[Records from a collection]
━━━━━━━━━━━━━━━━━━━━━━━━━━━━━━

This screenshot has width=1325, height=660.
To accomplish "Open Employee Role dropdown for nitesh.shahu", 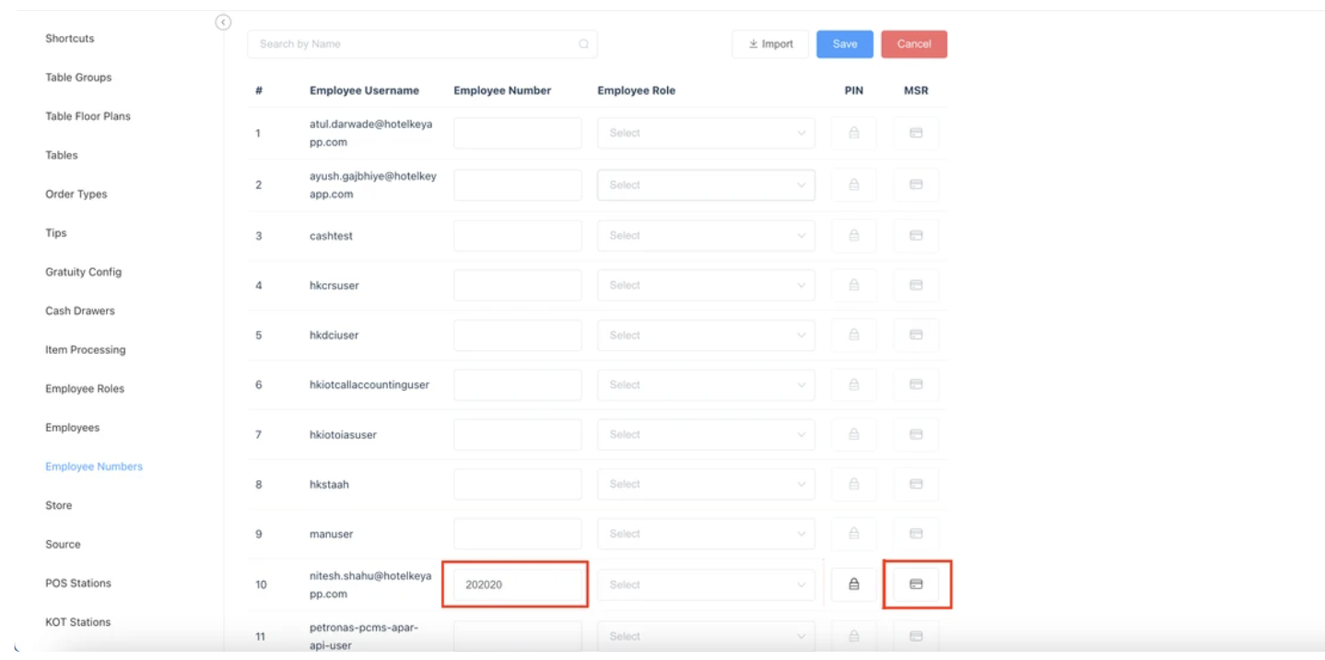I will point(706,584).
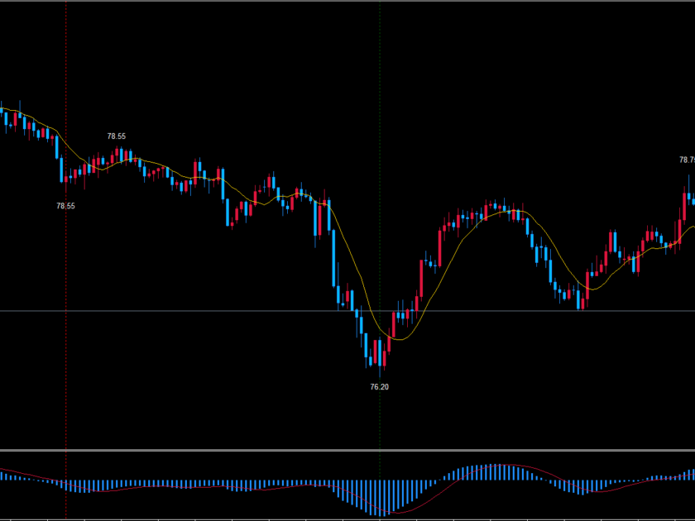Click the highest positive blue histogram bar
The height and width of the screenshot is (521, 695).
point(496,471)
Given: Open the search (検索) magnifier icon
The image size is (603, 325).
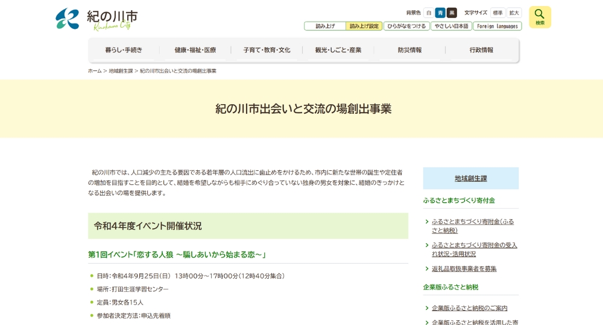Looking at the screenshot, I should point(540,17).
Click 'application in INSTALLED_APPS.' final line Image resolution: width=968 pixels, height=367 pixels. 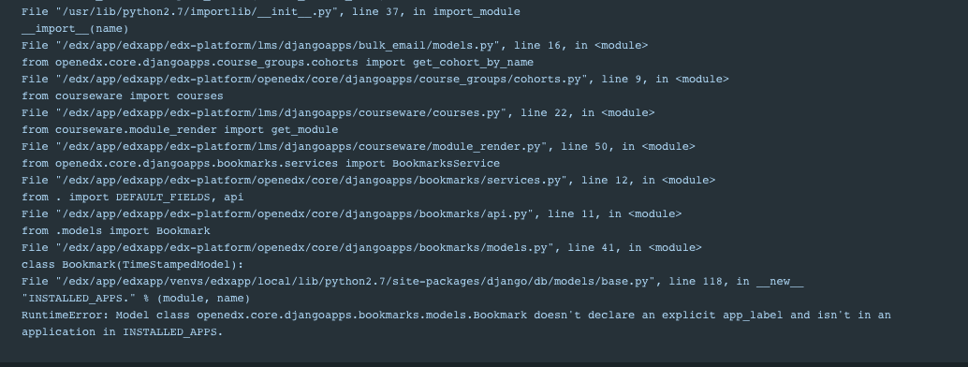123,331
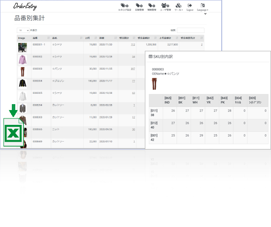Download the Excel export file icon
271x227 pixels.
[13, 125]
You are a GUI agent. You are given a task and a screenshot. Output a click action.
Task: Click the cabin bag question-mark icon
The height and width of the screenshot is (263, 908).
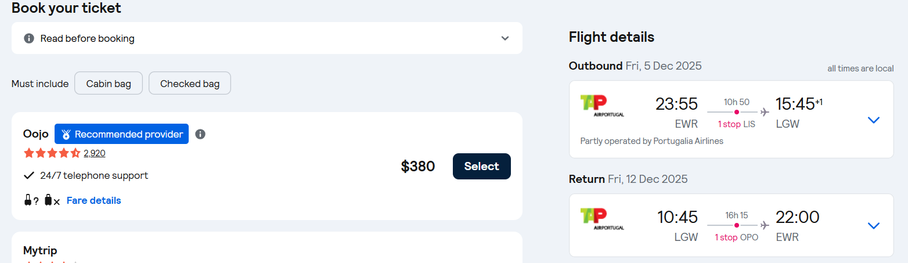[30, 200]
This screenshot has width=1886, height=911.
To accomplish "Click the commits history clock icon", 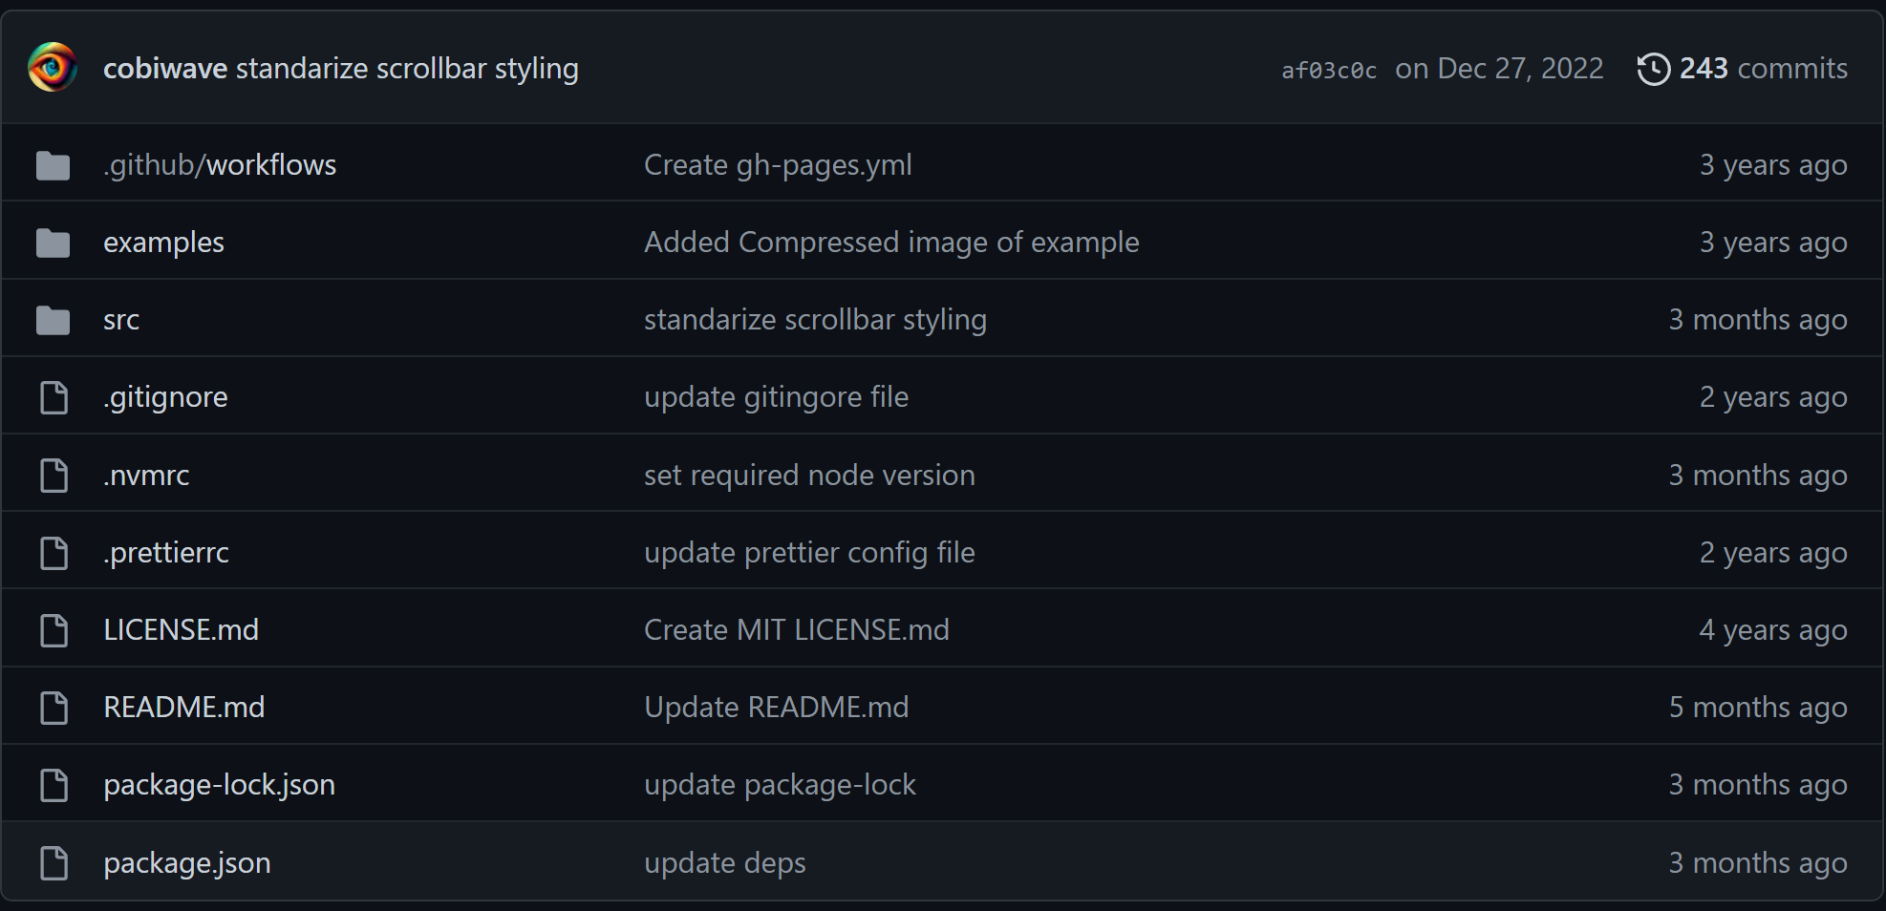I will coord(1653,69).
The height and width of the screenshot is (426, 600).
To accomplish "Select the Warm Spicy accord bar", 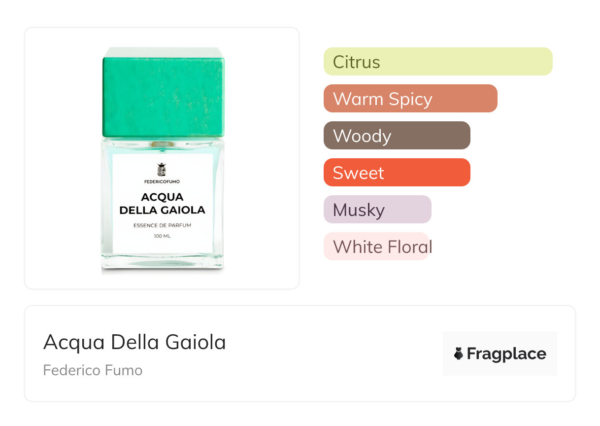I will point(410,99).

━━━━━━━━━━━━━━━━━━━━━━━━━━━━━━

▶ _Activity_
Using the records above, select and copy every line that has the word "This".

▶ _Task solution_
This screenshot has width=1325, height=660.
This screenshot has width=1886, height=911.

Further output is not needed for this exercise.